3.1.2. Denoizing Block

We use the Denoizing Blocks for rain, snow, fog, and blur to deal with the corresponding noise. These Denoizing Blocks are independent of each other, which allows us to add more different noise reduction blocks to improve our model.

Due to the influence of various factors, removing rain is a highly complicated problem. In rainy weather, the details of the background image are covered or lost, resulting in the degradation of image quality. By analyzing and processing the image with the rain removal algorithm, the rain stripe is removed, and the clean background scene is restored, which is helpful to improve image quality and restore image features. Jiang [34] explored multiscale collaboration of rain patterns in a unified framework from the perspective of input image scale and hierarchical depth features, and at the same time carried out a recursive calculation for similar rain strips at different positions to capture global texture. This algorithm provides inspiration for our rain removal module. We improved the algorithm accordingly. Because the denoizing intensity of the algorithm is excessive in its processing of rainy day images, and the traffic signs in the image are often small, the shape of the traffic signs may change after the denoizing algorithm, particularly the edge parts of the traffic signs. Therefore, we reduce the noise reduction intensity of the algorithm. We found that the smaller intensity did not reduce the accuracy of the model, but ensured the quality of the input image. Furthermore, we adjust the algorithm such that it can take the output of the YOLOv4 as the input to the Denoizing Block, which smoothly outputs the image into YOLOv4.

Snow days are similar to rainy days, but manifest like a combination of rainy and foggy days, and the research on desnowing algorithms is incomplete. The single image desnowing algorithm using hierarchical dual-tree complex wavelet representation and contradict channel loss [35] is one of the currently best algorithms. The algorithm is mainly aimed at the effect of snow, snow strip, and veil in the image and can deal with scattered noise very well. In TSD, the shielding of large snowflakes on traffic signs will severely affect the detection performance of the model and reduce the recognition accuracy. This algorithm is evidently superior to other snow removal algorithms in terms of the snow removal effect and computational complexity. This also enables our classification noise reduction module to spend less time dealing with the noise in complex environments.

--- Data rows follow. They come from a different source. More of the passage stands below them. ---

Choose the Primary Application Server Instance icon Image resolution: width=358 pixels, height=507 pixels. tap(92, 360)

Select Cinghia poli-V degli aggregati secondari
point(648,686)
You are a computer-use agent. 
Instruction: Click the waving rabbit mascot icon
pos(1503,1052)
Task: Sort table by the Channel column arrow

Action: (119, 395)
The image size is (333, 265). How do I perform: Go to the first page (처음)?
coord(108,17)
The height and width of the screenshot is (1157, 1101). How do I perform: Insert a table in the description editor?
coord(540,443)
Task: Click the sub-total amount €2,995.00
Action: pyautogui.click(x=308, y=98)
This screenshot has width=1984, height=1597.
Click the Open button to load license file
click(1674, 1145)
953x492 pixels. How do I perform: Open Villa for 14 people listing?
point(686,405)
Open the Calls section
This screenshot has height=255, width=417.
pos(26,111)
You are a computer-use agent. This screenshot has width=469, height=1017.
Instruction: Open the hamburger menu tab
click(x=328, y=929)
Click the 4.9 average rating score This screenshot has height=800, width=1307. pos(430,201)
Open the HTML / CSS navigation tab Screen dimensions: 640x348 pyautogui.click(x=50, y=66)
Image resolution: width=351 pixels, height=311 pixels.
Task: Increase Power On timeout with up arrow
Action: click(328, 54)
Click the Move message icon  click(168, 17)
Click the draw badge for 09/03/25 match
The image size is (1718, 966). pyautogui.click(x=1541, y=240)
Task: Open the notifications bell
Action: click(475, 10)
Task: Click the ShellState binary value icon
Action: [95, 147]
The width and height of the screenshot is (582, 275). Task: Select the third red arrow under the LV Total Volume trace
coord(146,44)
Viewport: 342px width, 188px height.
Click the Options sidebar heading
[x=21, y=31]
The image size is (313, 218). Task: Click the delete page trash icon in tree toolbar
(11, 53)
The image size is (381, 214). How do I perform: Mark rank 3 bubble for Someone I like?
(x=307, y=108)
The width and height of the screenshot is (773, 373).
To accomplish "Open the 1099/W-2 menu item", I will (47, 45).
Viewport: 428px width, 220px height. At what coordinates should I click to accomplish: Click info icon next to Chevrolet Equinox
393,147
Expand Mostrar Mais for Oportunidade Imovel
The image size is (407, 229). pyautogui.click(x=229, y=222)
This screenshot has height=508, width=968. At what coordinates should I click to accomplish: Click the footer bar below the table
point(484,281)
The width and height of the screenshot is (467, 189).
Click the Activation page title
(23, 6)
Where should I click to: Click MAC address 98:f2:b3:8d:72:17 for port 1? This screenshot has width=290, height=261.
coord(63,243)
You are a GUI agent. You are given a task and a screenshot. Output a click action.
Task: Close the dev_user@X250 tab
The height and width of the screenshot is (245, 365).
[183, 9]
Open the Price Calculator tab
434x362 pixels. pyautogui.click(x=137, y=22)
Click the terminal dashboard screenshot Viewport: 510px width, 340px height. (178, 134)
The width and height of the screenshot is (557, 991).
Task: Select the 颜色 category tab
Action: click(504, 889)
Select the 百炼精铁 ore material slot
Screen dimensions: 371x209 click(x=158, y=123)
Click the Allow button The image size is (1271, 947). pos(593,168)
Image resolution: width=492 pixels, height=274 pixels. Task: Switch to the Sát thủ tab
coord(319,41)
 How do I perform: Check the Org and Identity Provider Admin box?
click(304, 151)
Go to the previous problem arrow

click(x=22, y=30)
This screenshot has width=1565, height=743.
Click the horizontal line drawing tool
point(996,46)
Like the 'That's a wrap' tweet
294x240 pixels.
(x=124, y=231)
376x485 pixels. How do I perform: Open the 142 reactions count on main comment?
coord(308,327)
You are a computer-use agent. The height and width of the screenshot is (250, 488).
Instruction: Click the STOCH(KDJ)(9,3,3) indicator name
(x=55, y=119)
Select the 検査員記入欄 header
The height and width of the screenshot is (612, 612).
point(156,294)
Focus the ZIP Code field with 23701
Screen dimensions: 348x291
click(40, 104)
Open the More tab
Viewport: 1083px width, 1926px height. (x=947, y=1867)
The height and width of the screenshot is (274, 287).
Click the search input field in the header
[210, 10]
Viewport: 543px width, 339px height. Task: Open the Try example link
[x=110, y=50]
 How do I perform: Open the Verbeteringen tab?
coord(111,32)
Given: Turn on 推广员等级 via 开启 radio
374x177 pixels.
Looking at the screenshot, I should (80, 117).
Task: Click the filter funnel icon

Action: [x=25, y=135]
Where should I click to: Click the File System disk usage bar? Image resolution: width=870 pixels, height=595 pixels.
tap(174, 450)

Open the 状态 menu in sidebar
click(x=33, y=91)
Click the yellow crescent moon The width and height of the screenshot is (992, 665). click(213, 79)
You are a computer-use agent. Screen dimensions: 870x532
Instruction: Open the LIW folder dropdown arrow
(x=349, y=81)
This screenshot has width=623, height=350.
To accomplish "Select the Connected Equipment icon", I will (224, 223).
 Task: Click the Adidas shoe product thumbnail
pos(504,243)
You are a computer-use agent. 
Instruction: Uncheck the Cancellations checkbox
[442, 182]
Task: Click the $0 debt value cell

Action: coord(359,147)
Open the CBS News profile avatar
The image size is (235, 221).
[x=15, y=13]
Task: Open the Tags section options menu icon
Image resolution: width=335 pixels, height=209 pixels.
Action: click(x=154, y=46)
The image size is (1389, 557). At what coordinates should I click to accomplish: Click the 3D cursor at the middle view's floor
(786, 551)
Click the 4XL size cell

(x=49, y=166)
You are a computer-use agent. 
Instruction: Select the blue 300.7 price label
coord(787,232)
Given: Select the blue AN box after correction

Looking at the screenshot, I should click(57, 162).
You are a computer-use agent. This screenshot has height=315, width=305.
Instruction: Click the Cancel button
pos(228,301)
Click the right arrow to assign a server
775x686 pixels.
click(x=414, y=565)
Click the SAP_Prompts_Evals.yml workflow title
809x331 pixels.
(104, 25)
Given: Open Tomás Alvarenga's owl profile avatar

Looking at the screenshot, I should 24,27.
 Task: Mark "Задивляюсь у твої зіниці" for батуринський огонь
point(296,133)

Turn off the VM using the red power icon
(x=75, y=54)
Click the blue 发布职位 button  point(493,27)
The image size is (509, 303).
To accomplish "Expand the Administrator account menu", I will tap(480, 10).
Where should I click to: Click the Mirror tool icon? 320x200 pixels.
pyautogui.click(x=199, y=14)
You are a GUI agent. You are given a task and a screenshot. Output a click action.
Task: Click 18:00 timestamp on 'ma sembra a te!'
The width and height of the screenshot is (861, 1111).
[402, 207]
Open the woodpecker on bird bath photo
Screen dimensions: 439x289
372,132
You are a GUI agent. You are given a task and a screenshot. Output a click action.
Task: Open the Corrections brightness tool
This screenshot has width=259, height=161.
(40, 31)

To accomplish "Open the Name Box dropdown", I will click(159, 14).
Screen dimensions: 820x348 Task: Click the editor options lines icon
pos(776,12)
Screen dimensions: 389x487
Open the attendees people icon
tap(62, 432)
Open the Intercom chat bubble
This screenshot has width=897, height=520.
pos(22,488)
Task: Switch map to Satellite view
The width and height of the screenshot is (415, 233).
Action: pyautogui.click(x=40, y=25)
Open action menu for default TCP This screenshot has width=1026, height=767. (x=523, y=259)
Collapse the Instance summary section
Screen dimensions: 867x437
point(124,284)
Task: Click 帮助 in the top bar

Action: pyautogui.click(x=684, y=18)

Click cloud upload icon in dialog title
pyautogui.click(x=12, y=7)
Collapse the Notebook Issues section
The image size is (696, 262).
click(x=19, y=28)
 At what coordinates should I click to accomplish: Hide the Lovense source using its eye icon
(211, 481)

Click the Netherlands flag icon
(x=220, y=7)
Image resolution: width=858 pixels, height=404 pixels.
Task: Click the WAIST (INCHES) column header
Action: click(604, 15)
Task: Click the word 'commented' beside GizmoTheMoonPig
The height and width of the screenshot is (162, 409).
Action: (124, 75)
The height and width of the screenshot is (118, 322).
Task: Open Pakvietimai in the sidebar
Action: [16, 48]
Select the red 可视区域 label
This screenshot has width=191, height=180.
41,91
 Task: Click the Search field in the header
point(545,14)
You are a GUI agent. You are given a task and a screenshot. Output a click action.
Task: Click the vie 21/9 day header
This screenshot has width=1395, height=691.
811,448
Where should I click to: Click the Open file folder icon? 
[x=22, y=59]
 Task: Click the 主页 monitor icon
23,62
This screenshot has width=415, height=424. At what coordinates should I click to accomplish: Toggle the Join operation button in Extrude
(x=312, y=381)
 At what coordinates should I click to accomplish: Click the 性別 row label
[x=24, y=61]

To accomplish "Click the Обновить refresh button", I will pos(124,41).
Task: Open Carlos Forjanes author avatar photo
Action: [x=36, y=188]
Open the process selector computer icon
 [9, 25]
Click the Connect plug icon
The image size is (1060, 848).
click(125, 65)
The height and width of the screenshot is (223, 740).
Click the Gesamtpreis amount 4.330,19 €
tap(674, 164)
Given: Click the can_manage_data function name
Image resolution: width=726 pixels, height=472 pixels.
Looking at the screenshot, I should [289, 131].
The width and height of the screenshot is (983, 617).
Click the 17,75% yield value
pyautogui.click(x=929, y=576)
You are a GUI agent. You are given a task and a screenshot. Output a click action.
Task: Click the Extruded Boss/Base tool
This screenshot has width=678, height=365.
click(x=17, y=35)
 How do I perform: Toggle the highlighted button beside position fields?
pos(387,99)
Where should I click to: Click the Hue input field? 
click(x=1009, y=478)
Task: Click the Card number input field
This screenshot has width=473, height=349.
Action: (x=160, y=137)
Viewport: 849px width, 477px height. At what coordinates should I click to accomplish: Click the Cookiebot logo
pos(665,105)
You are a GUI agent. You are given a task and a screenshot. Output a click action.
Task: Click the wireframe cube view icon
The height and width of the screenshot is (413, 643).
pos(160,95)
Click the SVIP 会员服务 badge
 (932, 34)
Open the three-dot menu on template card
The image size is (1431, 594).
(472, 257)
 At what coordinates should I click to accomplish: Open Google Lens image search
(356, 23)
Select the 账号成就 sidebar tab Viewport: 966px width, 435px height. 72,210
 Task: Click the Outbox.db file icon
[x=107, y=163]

The existence of a large number of small droplets, colloids, dust, and other particles in the air, these particles become suspended in the atmosphere and lead to the formation of fog. Foggy days greatly reduce the quality of a captured image, which is reflected in its reduced contrast and saturation. This makes it difficult to distinguish the contours of the target, thus affecting the detection and recognition of traffic signs. To solve such problems, we use a multiscale enhanced fog removal network [36] based on U-Net. The network steps back to a fog-free image by adding strengthen-operate-subtract to the decoder. The extensive evaluation shows that this model performs best on benchmark datasets.

In the process of vehicle driving, due to the uneven road surface, the on-board camera may have a fuzzy problem when capturing the image. Simultaneously, due to the excessive speed, the local area of the image may also have a fuzzy problem. These ambiguities also reduce the detection performance of traffic signs. We use self-supervised meta-auxiliary learning to improve the performance of deblurring by integrating both external and internal learning. To further optimize the pretraining model, we refer to a novel meta-auxiliary training scheme [37]. This scheme is of great help to our deblurring block.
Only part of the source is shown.